Mas a política não apareceu cedo na vida de Walsh. Nascido na Patagônia, até os 29 anos tinha tido uma trajetória de modesto aspirante a escritor policial, e também era tradutor e corretor de textos da editora Hachette. Tudo mudou mesmo numa tarde de 1956, quando estava tomando cerveja num bar de Buenos Aires com amigos e escutou a enigmática e por si só literária frase:
“- Há um fusilado que vive”.
Sussurrada, a sentença se referia a um medonho episódio recente, no qual um grupo de civis havia sido morto num lixão de José León Suárez, na Grande Buenos Aires, em 10 de junho de 1956. Perseguidos pela polícia, aqueles homens tinham sido tomados como militantes que estariam conspirando realizar uma rebelião contra o general Pedro Eugenio Aramburu, que no ano anterior tinha chegado ao poder depois do golpe militar que derrubara Juan Domingo Perón (1895-1974).

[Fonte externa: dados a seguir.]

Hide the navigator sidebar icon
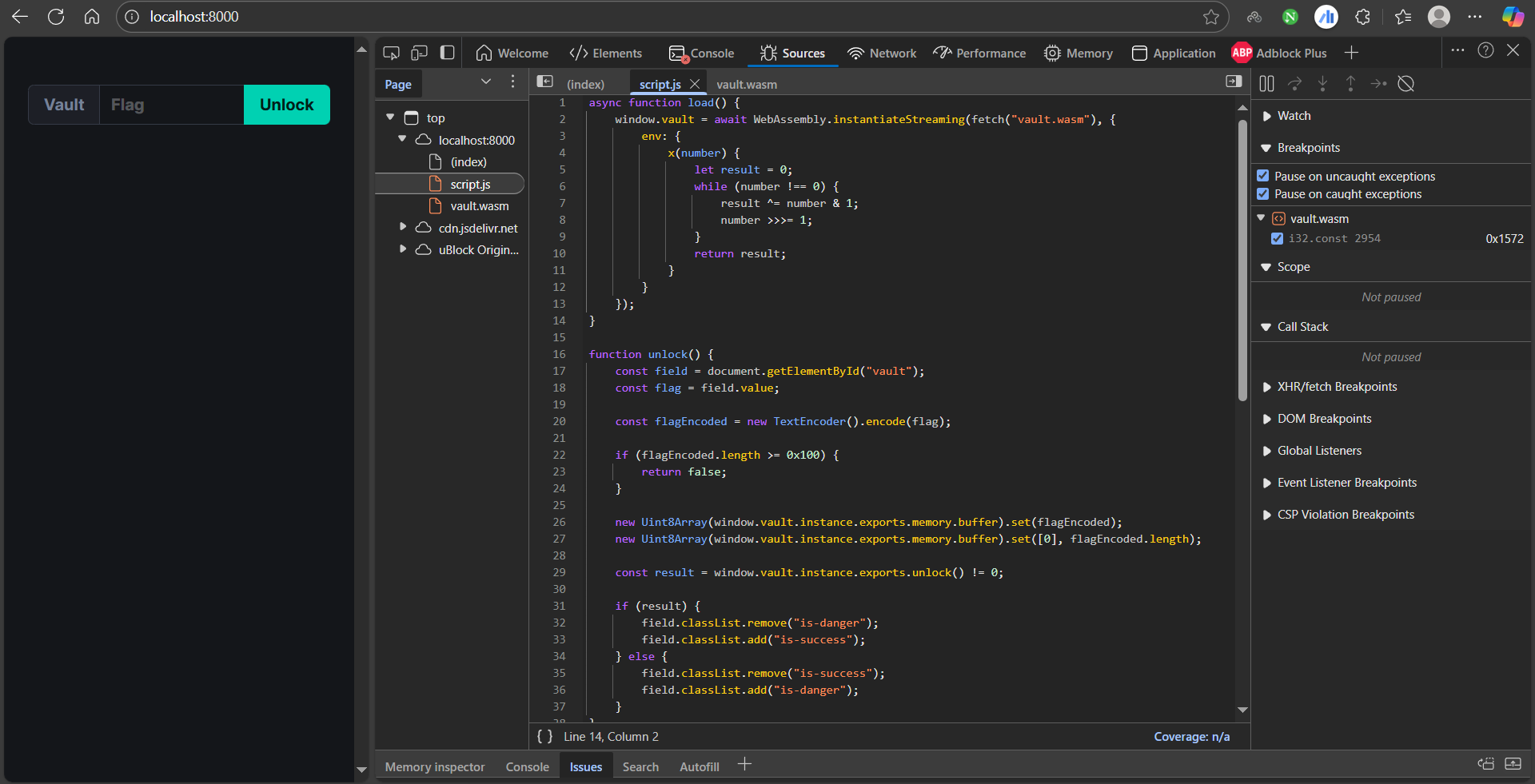 tap(544, 82)
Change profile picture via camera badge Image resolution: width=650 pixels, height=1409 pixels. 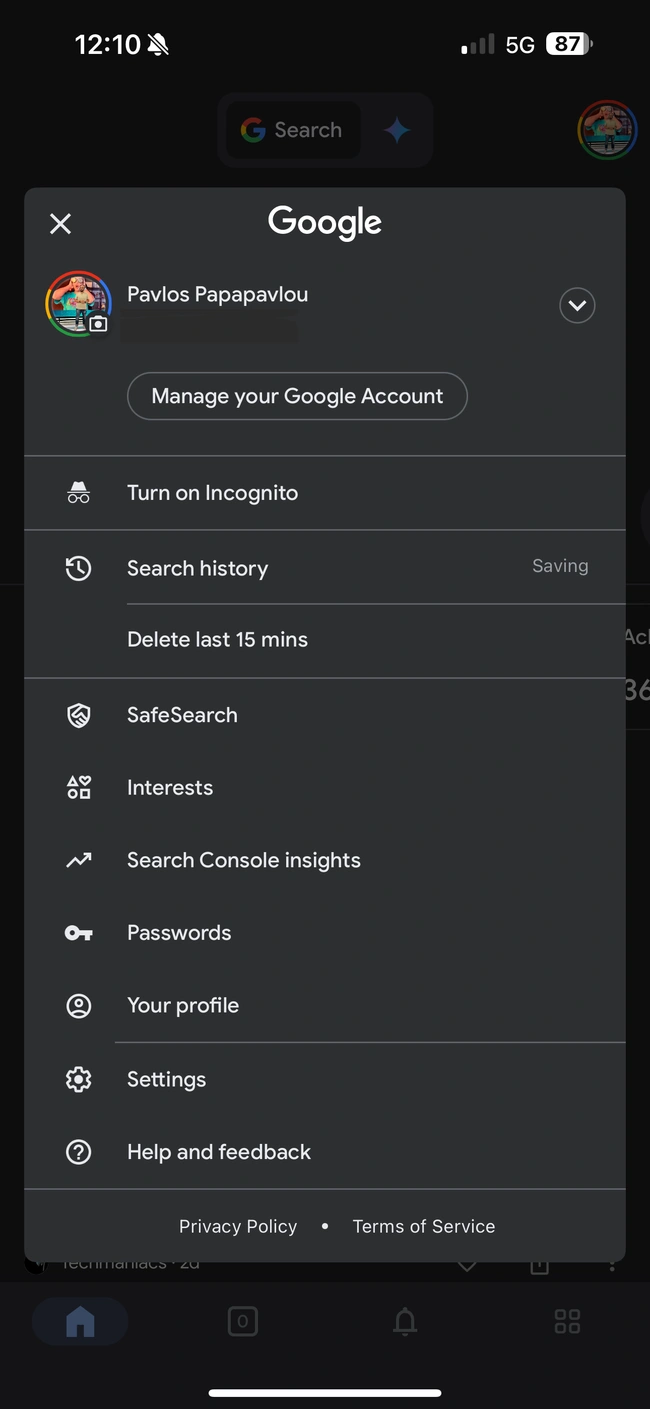98,324
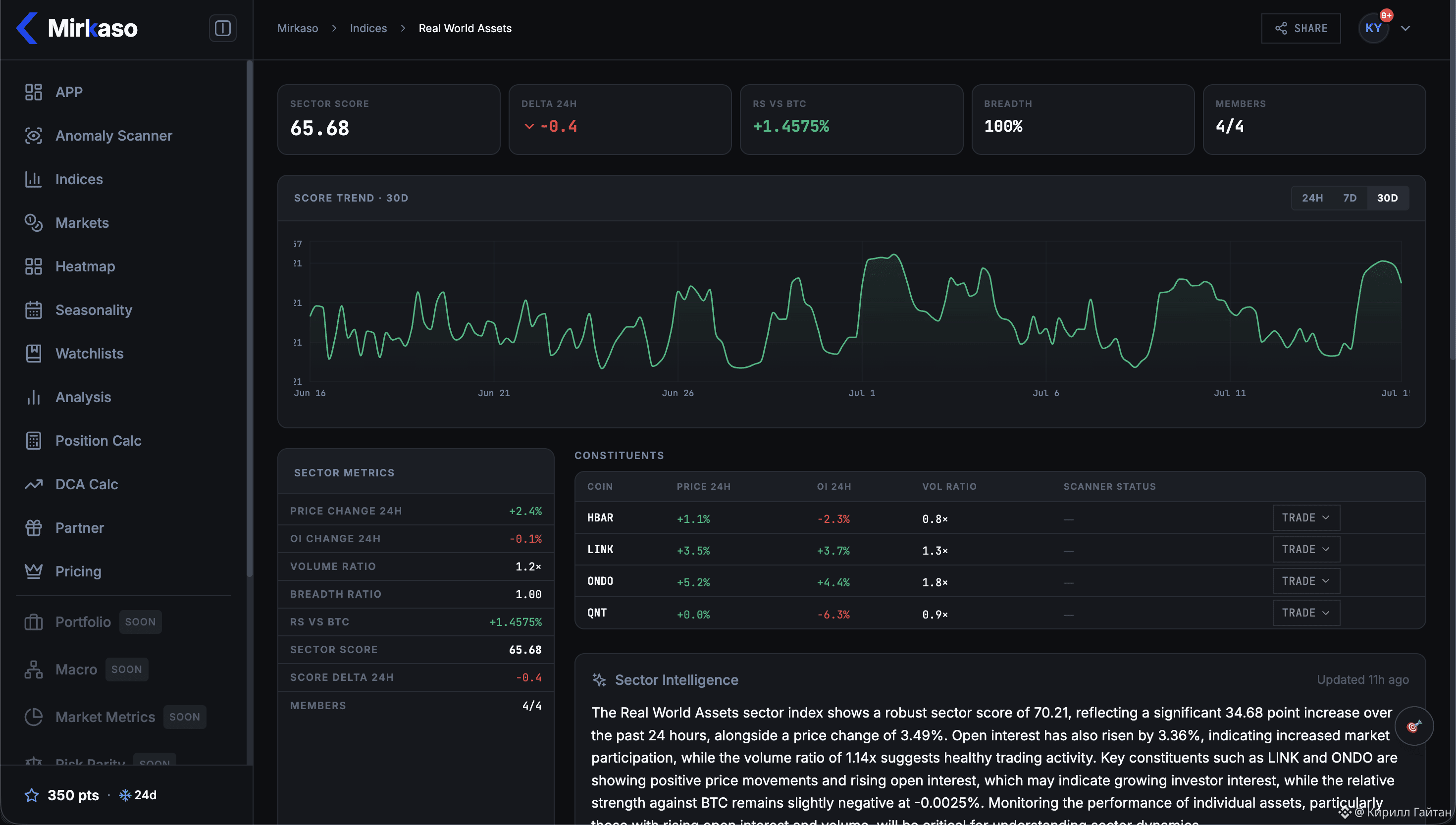
Task: Open the Seasonality calendar icon
Action: pyautogui.click(x=33, y=310)
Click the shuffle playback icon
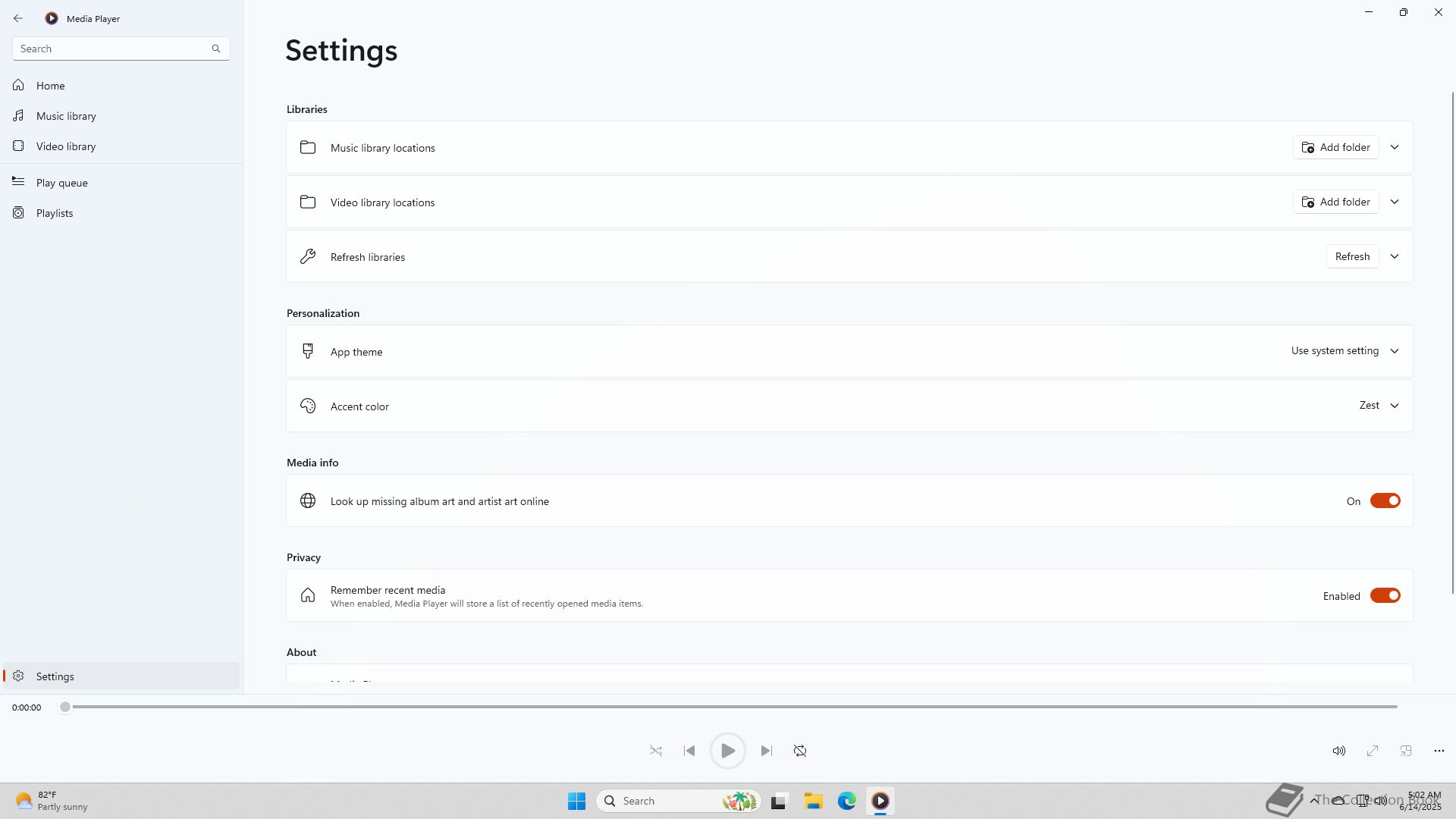The image size is (1456, 819). click(656, 751)
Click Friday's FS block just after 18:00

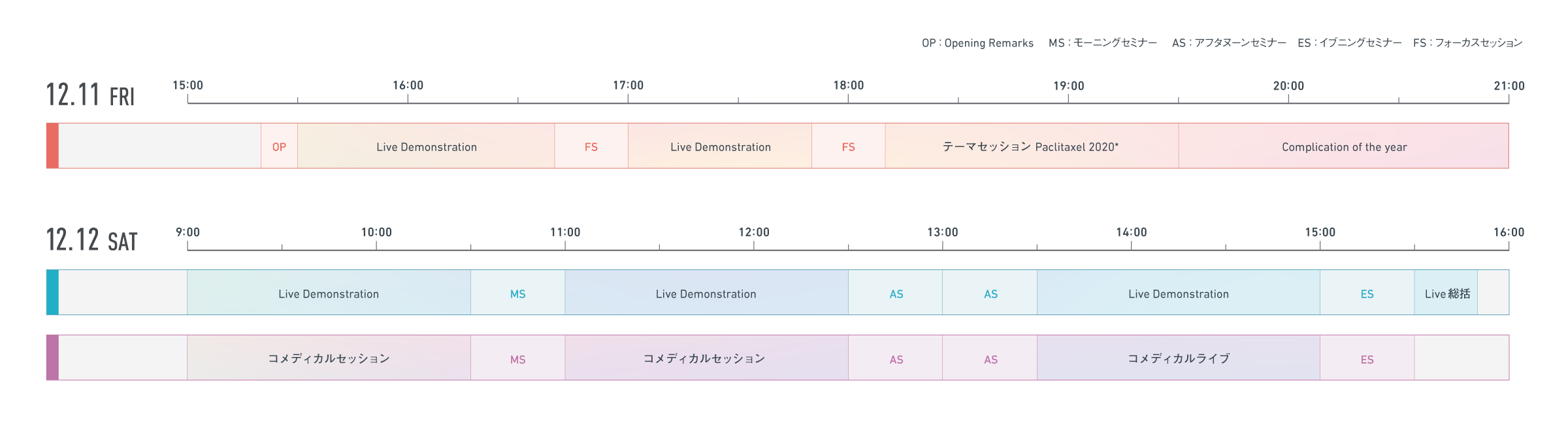(x=848, y=146)
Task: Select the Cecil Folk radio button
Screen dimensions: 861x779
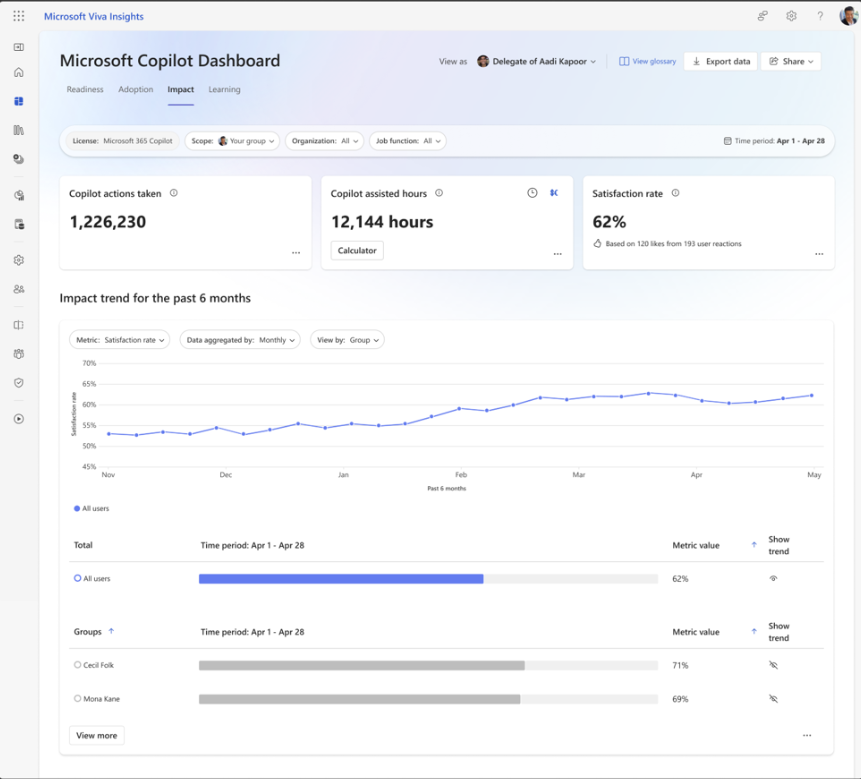Action: point(78,665)
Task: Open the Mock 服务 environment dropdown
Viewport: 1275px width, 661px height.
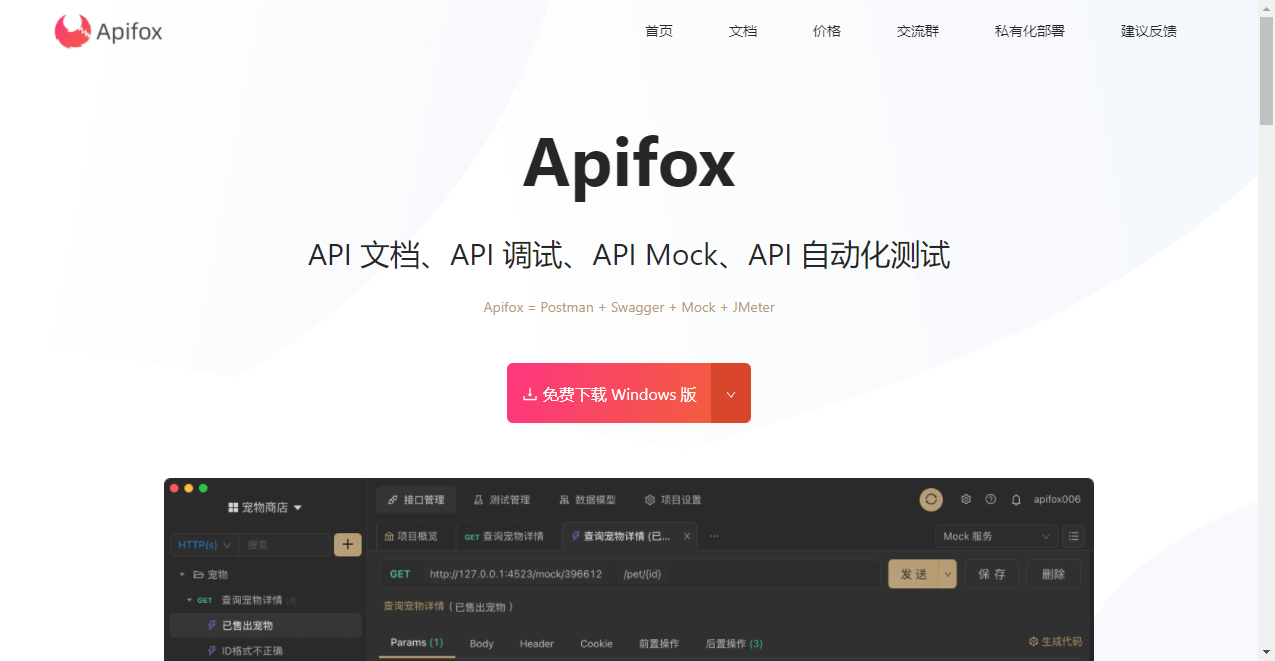Action: pos(996,536)
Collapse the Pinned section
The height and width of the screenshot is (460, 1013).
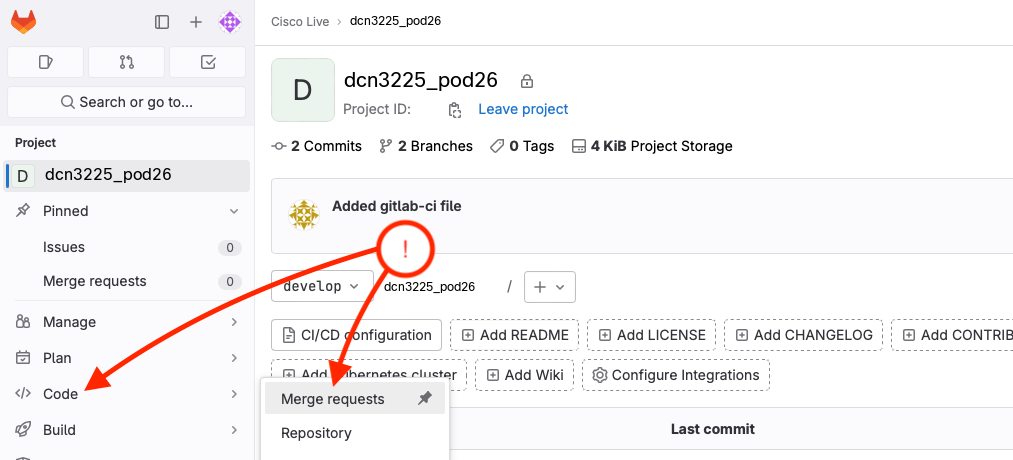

Movido pela frase escutada no bar, Walsh ficou obcecado pela história, largou o emprego e mudou-se para o local dos fatos para investigá-los. Logo, descobriu que não apenas um, mas sete homens tinham escapado com vida do fuzilamento. Ainda, que não se tratavam de ativistas peronistas, mas sim de um grupo de amigos reunidos para ouvir uma luta de boxe pelo rádio. E, o que era mais importante, que o horário do incidente não batia com o que tinha sido informado. A polícia justificava a prisão dizendo que o grupo havia sido pego depois do toque de recolher da lei marcial em vigor, mas Walsh desvendou que isso era equivocado, e sim que a ação tinha ocorrido horas antes. Desta forma, uma prisão que poderia ser justificada pelas autoridades se transformava num brutal crime da repressão.
“Operação Massacre” é uma aula de jornalismo e de literatura, pela riqueza de detalhes e o estilo narrativo com o qual Walsh reconstrói a trágica noite. Primeiro, monta o perfil dos envolvidos. Depois, relata como se deram a reunião e a chegada dos policiais. Segue-se a descrição de como foram levados ao lixão e o desenlace da operação, que não saiu nem um pouco como fora planejada pelos agressores. Os presos tinham sido obrigados a caminhar guiados pela luz de um automóvel. Mas esta não era suficiente e logo alguns deles saíram do campo de visão dos algozes, que atiravam neles pelas costas. Alguns, por isso, puderam correr, outros deixaram-se cair para fingir-se de mortos, salvando-se.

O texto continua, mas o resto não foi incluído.